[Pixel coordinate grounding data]
BEGIN

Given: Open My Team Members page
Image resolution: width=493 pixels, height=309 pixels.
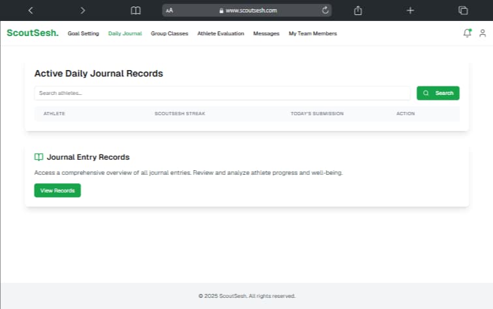Looking at the screenshot, I should coord(313,33).
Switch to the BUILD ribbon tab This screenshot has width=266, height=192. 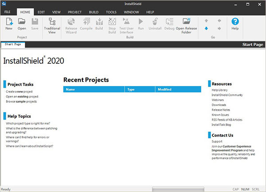coord(94,12)
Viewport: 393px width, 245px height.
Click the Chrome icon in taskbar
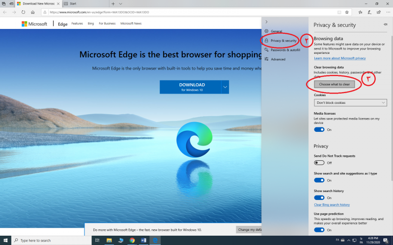(132, 241)
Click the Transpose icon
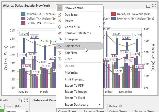This screenshot has width=159, height=112. 60,39

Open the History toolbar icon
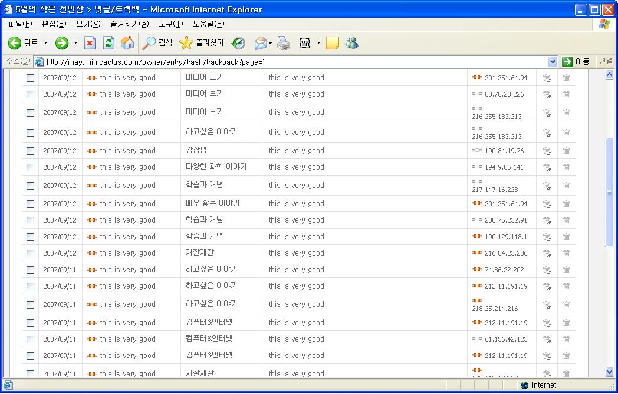coord(238,43)
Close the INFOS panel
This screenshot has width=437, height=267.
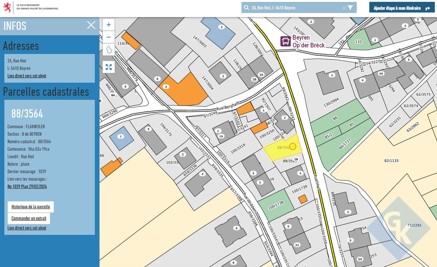click(x=91, y=25)
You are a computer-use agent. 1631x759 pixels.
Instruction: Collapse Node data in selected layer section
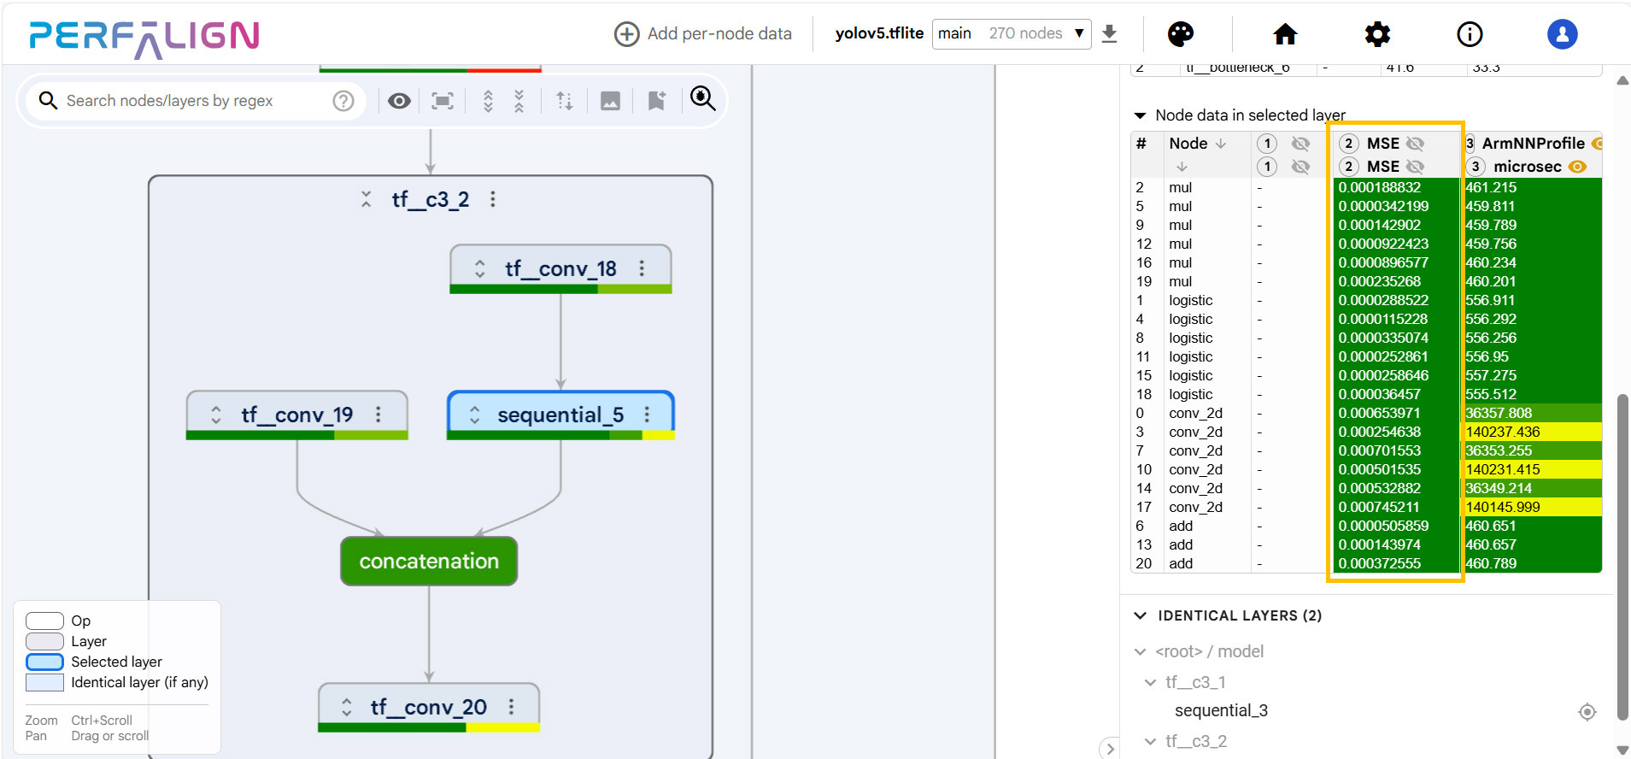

END

EXERCISE >> Repeat nothing but the lines from the one containing "Open the History toolbar icon" through the end of the entries, exactly, and skip the pictures.

RESPONSE TO THE EXERCISE >>
Open the History toolbar icon
coord(238,43)
Close the INFOS panel
This screenshot has width=437, height=267.
click(x=91, y=25)
You are a computer-use agent. 1631x759 pixels.
Instruction: Collapse Node data in selected layer section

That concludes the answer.